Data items
- - - -

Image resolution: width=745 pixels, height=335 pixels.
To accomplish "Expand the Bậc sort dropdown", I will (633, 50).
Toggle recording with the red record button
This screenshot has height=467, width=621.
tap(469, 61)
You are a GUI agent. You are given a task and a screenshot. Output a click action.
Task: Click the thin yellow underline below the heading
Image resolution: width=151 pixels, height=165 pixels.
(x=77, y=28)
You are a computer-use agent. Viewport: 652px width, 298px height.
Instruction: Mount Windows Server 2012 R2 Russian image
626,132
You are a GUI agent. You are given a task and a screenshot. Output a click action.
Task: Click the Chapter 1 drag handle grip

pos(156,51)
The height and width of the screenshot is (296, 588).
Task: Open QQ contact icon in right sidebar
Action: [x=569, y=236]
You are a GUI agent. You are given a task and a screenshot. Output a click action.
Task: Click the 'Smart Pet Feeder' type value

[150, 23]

- - - -

Your answer must be an exact copy of every entry above.

Expected output =
Image resolution: width=745 pixels, height=335 pixels.
To accomplish "Expand the Bậc sort dropdown", I will (633, 50).
Toggle recording with the red record button
This screenshot has height=467, width=621.
tap(469, 61)
You are a GUI agent. You are given a task and a screenshot. Output a click action.
Task: Click the thin yellow underline below the heading
Image resolution: width=151 pixels, height=165 pixels.
(x=77, y=28)
You are a computer-use agent. Viewport: 652px width, 298px height.
Instruction: Mount Windows Server 2012 R2 Russian image
626,132
You are a GUI agent. You are given a task and a screenshot. Output a click action.
Task: Click the Chapter 1 drag handle grip

pos(156,51)
The height and width of the screenshot is (296, 588).
Task: Open QQ contact icon in right sidebar
Action: [x=569, y=236]
You are a GUI agent. You are given a task and a screenshot. Output a click action.
Task: Click the 'Smart Pet Feeder' type value

[150, 23]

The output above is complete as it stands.